» Required work
In the sesame seed recipe below, how long should the mixture cool on the tray before it is divided into squares?

» Selection
.....

I’m sleepy, is this making any sense? As I say I find my hob works differently. I had to boil it low-ish to cook the seeds and then raise it to caramelise the sugar. Be careful of burning here as it’s hard to see what colour the syrup is. This is one of the easier recipes, but it really does taste nice. Like Sesame Snaps if you’ve ever eaten them. I remember loving melted chocolate on cooked sugar, again: Fat, you could just grate or chop some fine and toss it on while it’s hot on the tray. I don’t know if the butter can be substituted, it’s part of the reason this has a chewy rather than hard texture. If you know of any substitutes that work in sugar recipes then please comment below. That’s all for today. I’ll get back to normal next post, promise. Until later.

 photo WP_20161007_007_e_zpspkhrmntu.jpgJust out of the pan, five minutes before scoring.


3/4 Cup/150g Sugar
1/4 Cup/75g Honey
1 Tbsp/15ml Water
1 Cup/150g Sesame Seeds
1 Tbsp/15g Butter, Room Temperature
1 Tsp Vanilla Extract
1/4 Tsp Baking Soda


1. Line a baking tray with greaseproof paper.

2. Dissolve Sugar, Water and Honey in a saucepan over medium heat. Stirring, with a wooden spoon, as needed.

3. Once Sugar has dissolved add Sesame Seeds and stir everything together. Cook slowly until Sesame seed start to colour slightly. Increase heat to medium-high, mixture will start to bubble. Keep stirred and cook until the mixture has taken on an amber hue, be careful of burning.

4. Immediately remove from heat, whisk in Butter and Vanilla Extract. Add Baking Soda and then pour mixture over the prepared tray.

5. Leave to cool for 5 minutes then run the back of a knife over to divide into squares. Let cool completely and break apart. Store in a container in the fridge.

.....

» Data section

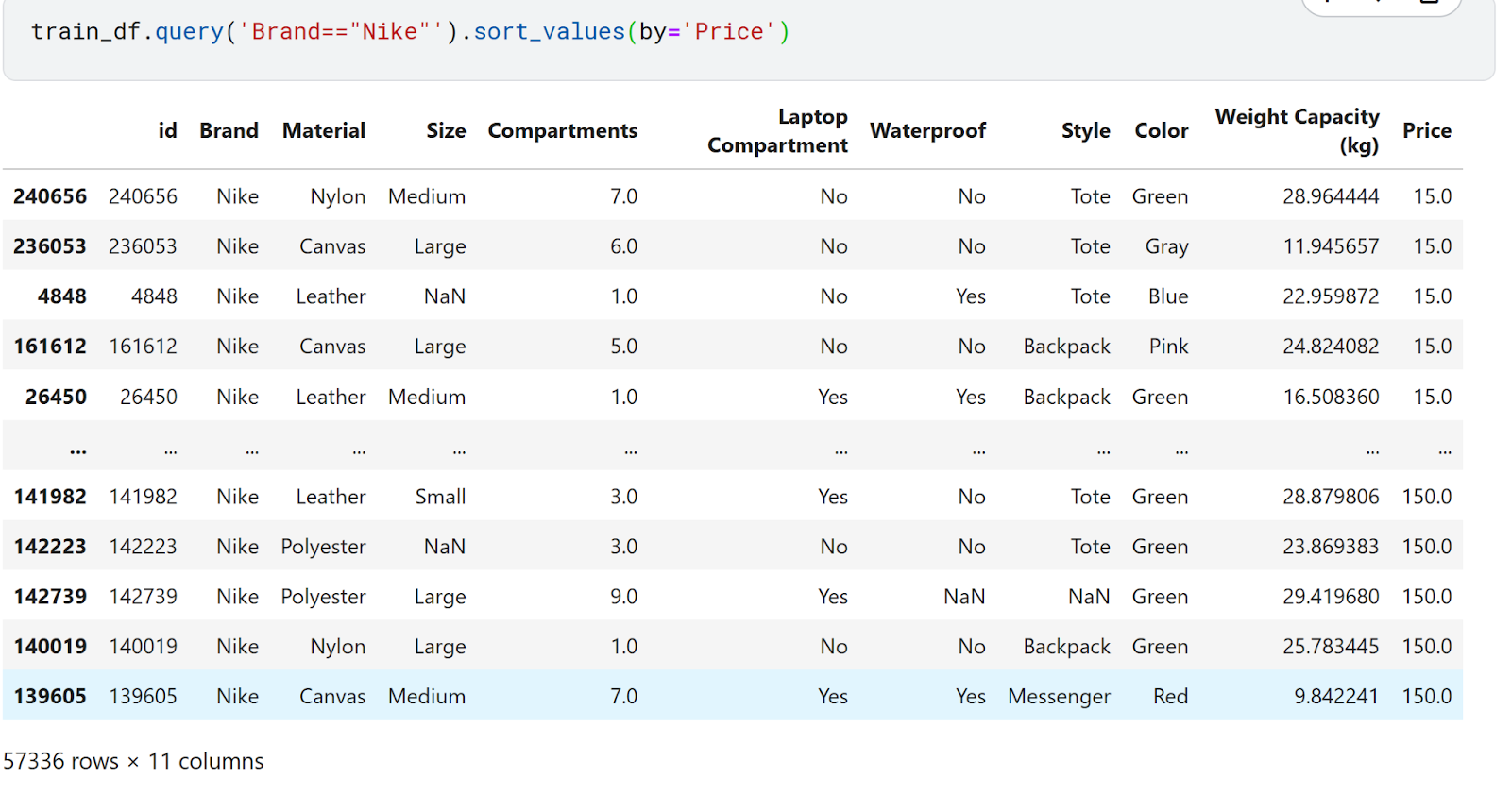Image resolution: width=1511 pixels, height=812 pixels.
Task: Click the Weight Capacity (kg) column header
Action: (x=1297, y=131)
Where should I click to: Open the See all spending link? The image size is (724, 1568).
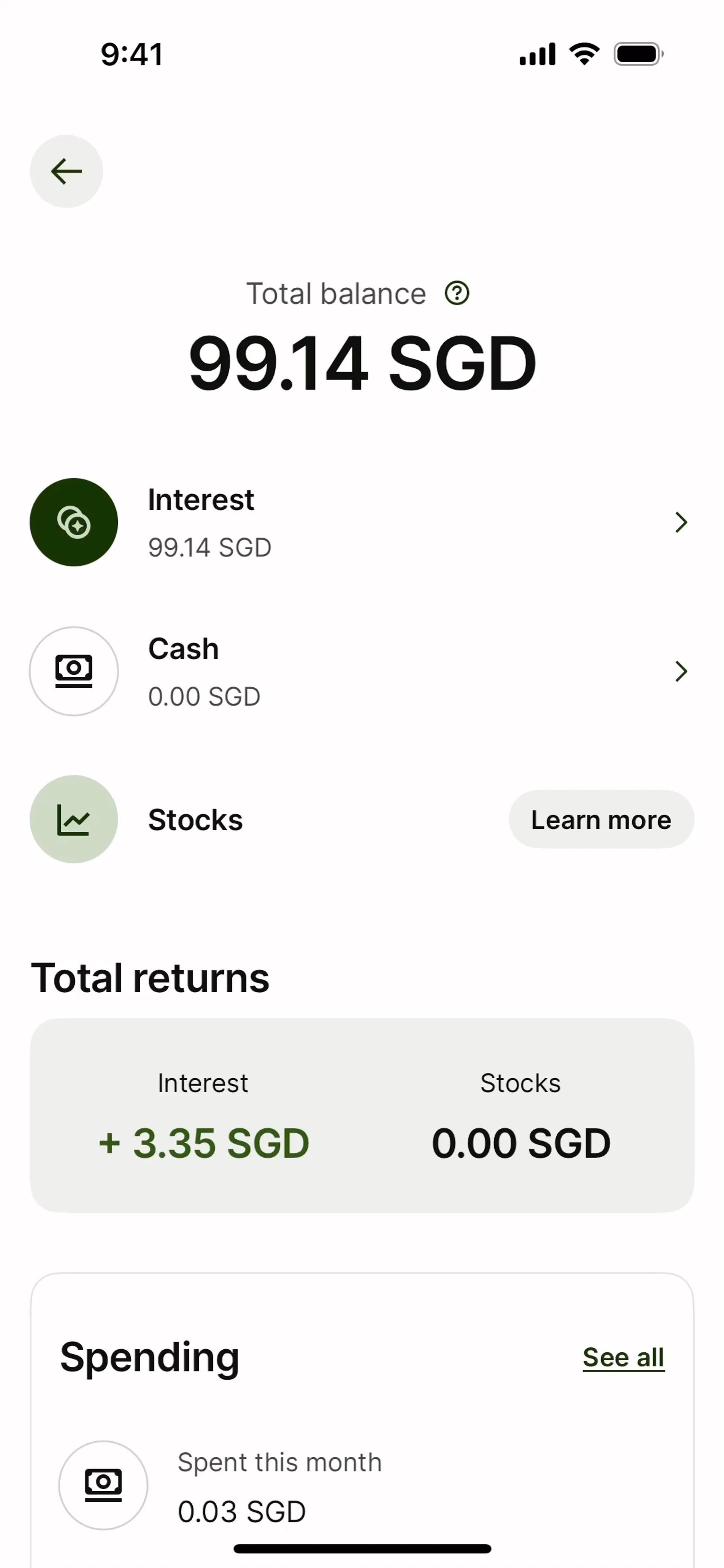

.....

» Finished task
5 minutes.